• _Data for review_
===

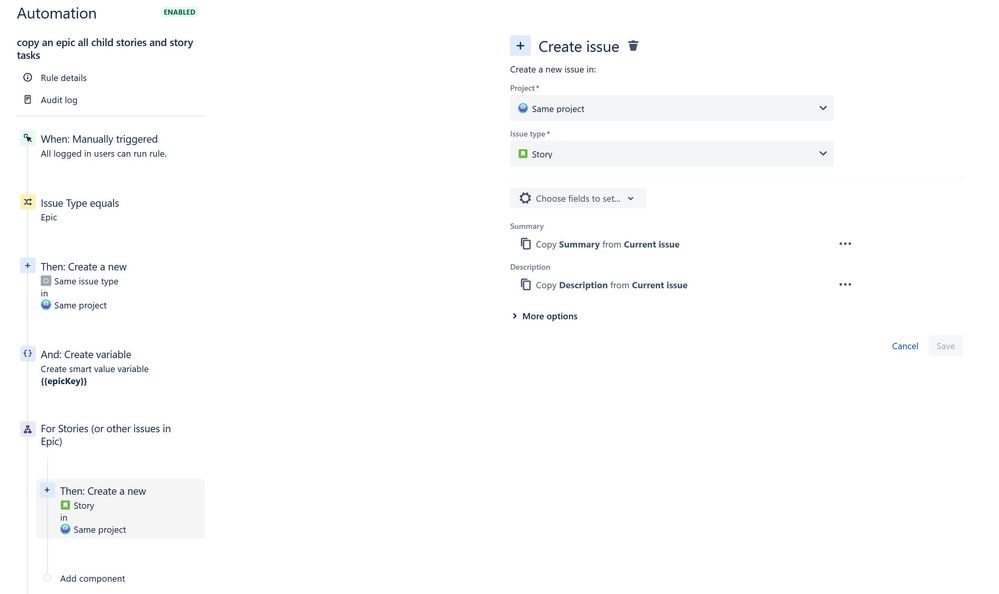999x594 pixels.
Task: Click the plus icon beside Create issue heading
Action: pos(519,44)
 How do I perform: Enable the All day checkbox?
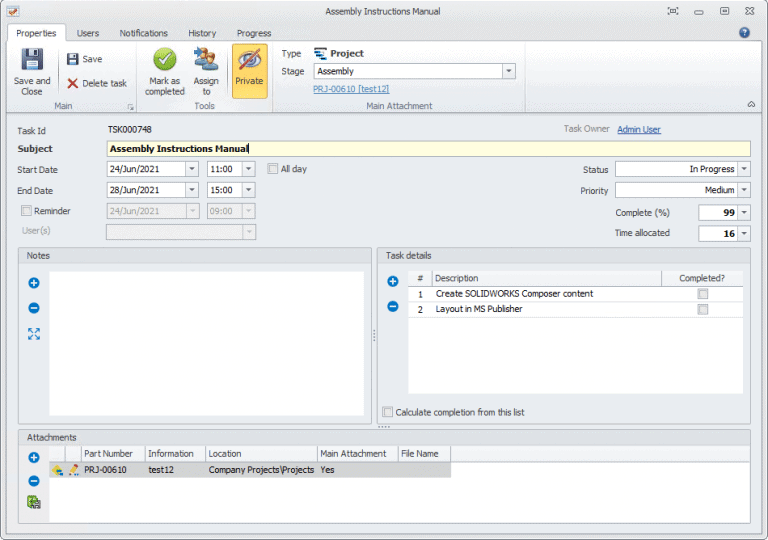click(x=273, y=169)
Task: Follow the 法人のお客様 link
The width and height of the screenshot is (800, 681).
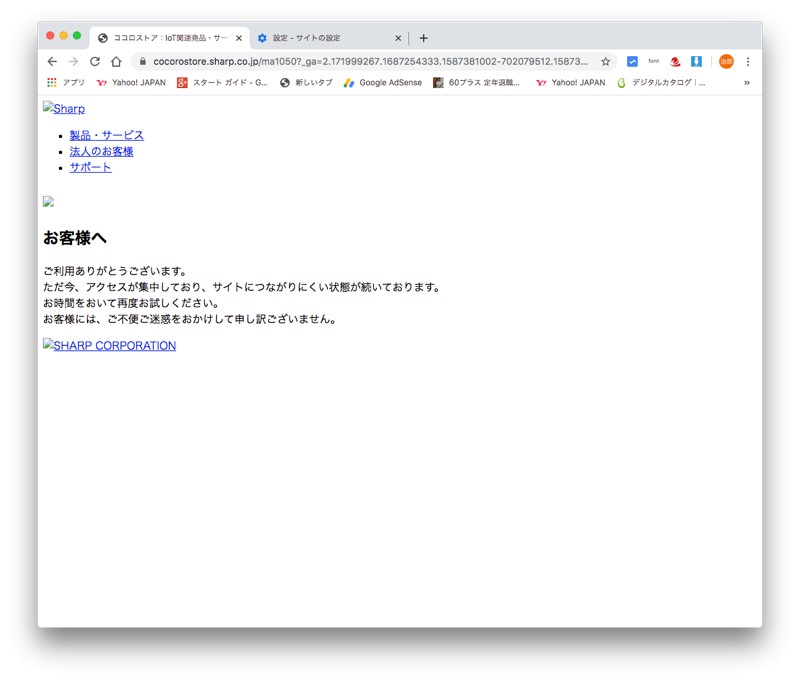Action: 101,151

===

• _What to do_
Using the records above, copy exactly and only the lines from the line with "How do I perform: Enable" through the end, both included; leave every picture out.

• _Result of this task_
 How do I perform: Enable the All day checkbox?
click(x=273, y=169)
Task: Follow the 法人のお客様 link
The width and height of the screenshot is (800, 681).
Action: 101,151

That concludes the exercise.